**To-do list:**
a – In the forum reply about displaying UTF-8 as hex, copy the passage from "You're already showing" to "or four bytes.".
b – Translate this sentence from the forum reply about displaying UTF-8 as hex into Spanish: "How is the user supposed to know when to read down and when across?"

**Document extract:**
.....

The word you are looking for is "incorrect".
> # to save output > python pxb.py hex.txt > px9_out_hex.txt
>
> nLenN=3 # n. of digits for lines
>
> # version almost thoroughly rewritten on the ground of
> # the critics and modifications suggested by Chris Angelico
>
> # in the first version the utf-8 conversion to hex was shown
> horizontaly:
>
> # 005 # qwerty: non è unicode bensì ascii
> # 2 7767773 666 ca 7666666 6667ca 676660
> # 3 175249a efe 38 5e93f45 25e33c 13399a
Oh! We're supposed to read the output *downwards*! That's not very
intuitive. It took me a while to work that out. You should at least say
so.
> # ... but I had to insert additional chars to keep the
> # synchronization between the literal and the hex part
>
> # 005 # qwerty: non è. unicode bensì. ascii
> # 2 7767773 666 ca 7666666 6667ca 676660
> # 3 175249a efe 38 5e93f45 25e33c 13399a
Well that sucks, because now sometimes you have to read downwards
(character 'q' -> hex 71, reading downwards) and sometimes you read both
downwards and across (character 'è' -> hex c3a8). Sometimes a dot means a
dot and sometimes it means filler. How is the user supposed to know when
to read down and when across?
> # in the second version I followed Chris suggestion:
> # "to show the hex utf-8 vertically"
You're already showing UTF-8 characters vertically, if they happen to be
a one-byte character. Better to be consistent and always show characters
vertical, regardless of whether they are one, two or four bytes.

.....

Dataset items
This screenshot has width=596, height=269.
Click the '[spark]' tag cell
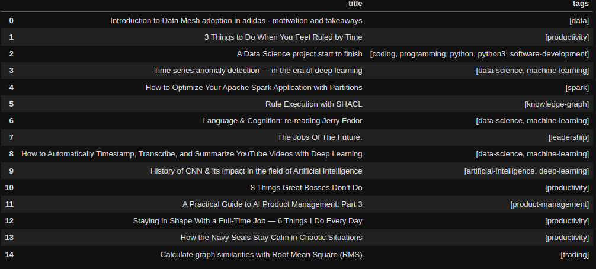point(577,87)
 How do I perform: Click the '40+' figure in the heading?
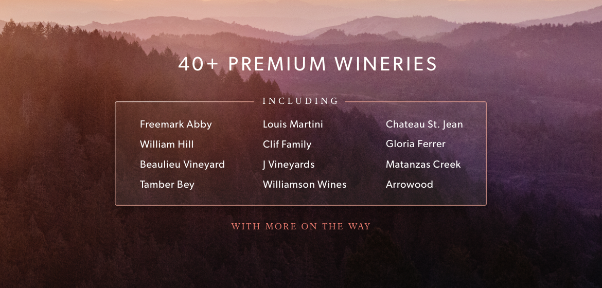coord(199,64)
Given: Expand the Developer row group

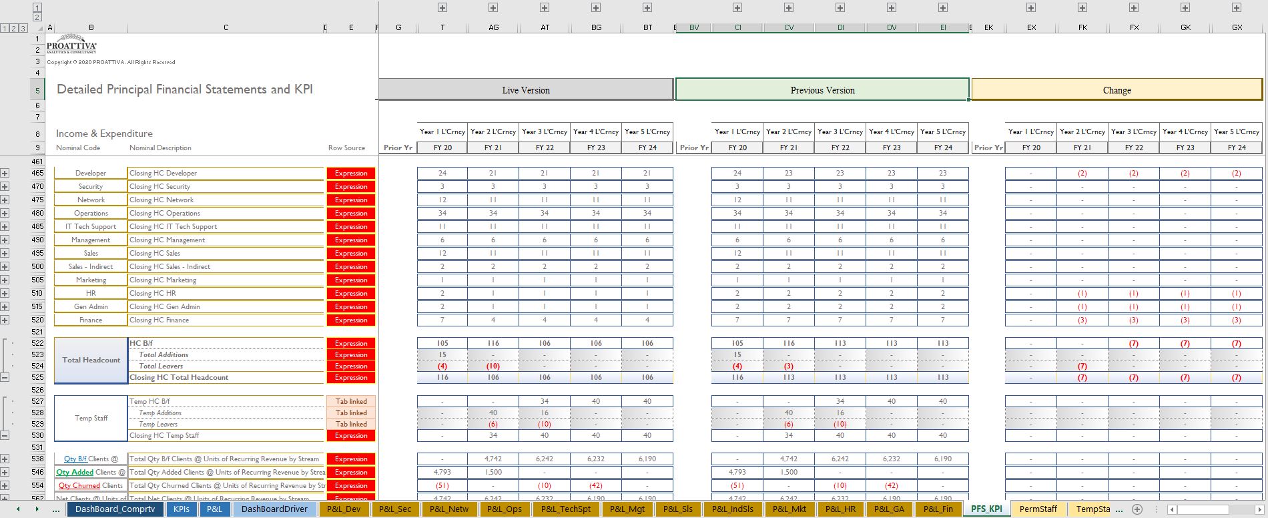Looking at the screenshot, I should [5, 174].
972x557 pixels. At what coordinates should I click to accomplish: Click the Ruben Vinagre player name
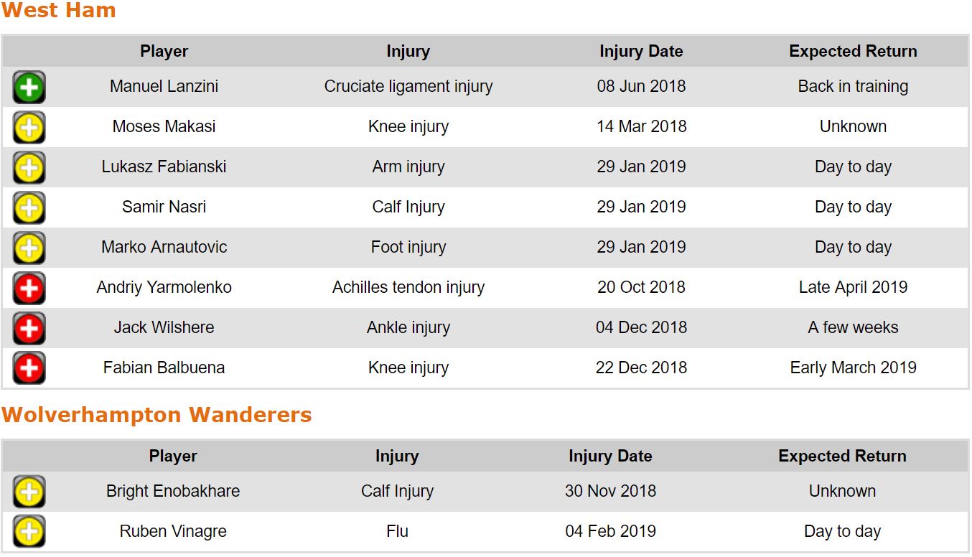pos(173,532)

.....

**Exercise responses:**
a –
You're already showing UTF-8 characters vertically, if they happen to be
a one-byte character. Better to be consistent and always show characters
vertical, regardless of whether they are one, two or four bytes.

b – ¿Cómo se supone que el usuario sepa cuándo leer hacia abajo y cuándo en horizontal?